Tucked behind Global River Church on South College is the Rise Up Community Farm. Founded in 2019, Rise Up Community Farm is chemical-free and uses sustainable farming practices to grow everything from corn to strawberries. Honey is cultivated from hives at the back of the farm, and a three sisters garden of corn, beans and squash is starting to sprout.
 
Mari Carl Fisher, the farm’s manager and executive director, worked at a Florida nonprofit farm and at Food Bank of Central and Eastern North Carolina before launching Rise Up. Her job at the food bank was to get donated produce from grocery stores and farmers. But getting food was just part of the solution, which is why when the pastor provided some land behind the church, she jumped at the chance to start the farm and workforce programs.
 
“Our hope is that, while we’re helping to provide access to fresh produce for our neighbors experiencing food insecurity and meeting an immediate need,” Fisher said, “Rise Up is a part of a growing movement across the country to address food insecurity through urban agriculture, and we feel grateful to do that here in Wilmington.”
 
But the farm is doing more than just growing food.

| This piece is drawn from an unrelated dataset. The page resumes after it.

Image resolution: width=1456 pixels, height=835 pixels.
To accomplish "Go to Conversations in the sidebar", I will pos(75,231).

With an eye toward some of the systemic issues around food insecurity, Rise Up is pairing a life skills and workforce development program with the farm to help its youth volunteers with financial literacy, resume writing, interview skills and public speaking.
 
“One of our goals with our programming is to ensure that youth are equipped with skills that empower them to lead and be successful in their future,” Fisher said. “Our youth programming will help be a part of the long-term solution by providing valuable life and job skills that can help end food insecurity someone may be facing.”